WHAT THE TASK REQUIRES: The lines wanted are those from the one containing "Given: Open the 淘宝网 - 淘!我喜欢 result" to the last line of the entries below; output them exactly, leaving out pictures.
(RECORDS SHOWN)
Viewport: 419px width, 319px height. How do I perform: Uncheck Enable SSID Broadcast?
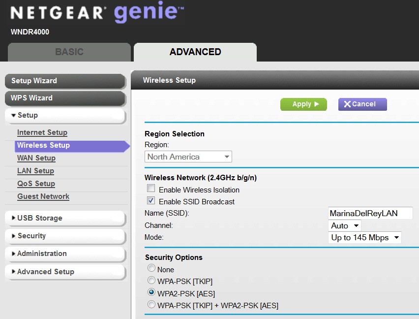pos(151,200)
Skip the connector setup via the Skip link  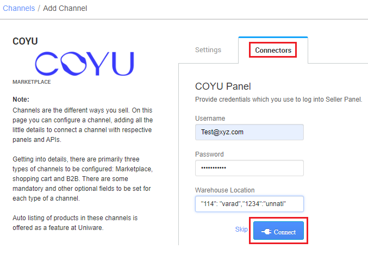(x=241, y=229)
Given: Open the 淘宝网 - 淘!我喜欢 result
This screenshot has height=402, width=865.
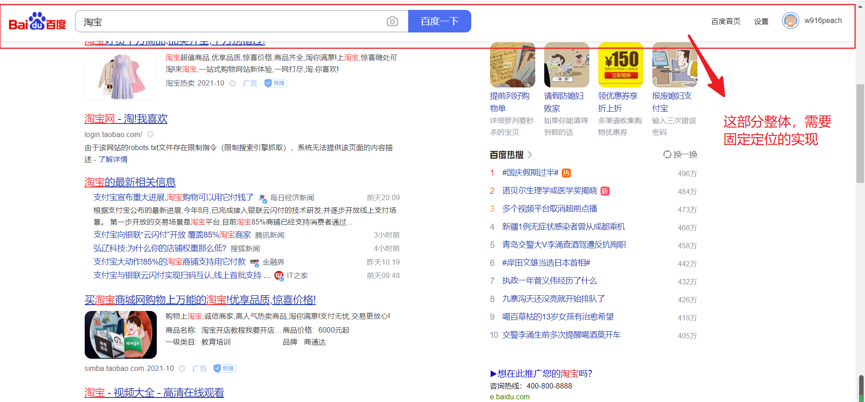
(End RECORDS SHOWN)
SOLVED PROBLEM:
Given: Open the 淘宝网 - 淘!我喜欢 result
This screenshot has height=402, width=865.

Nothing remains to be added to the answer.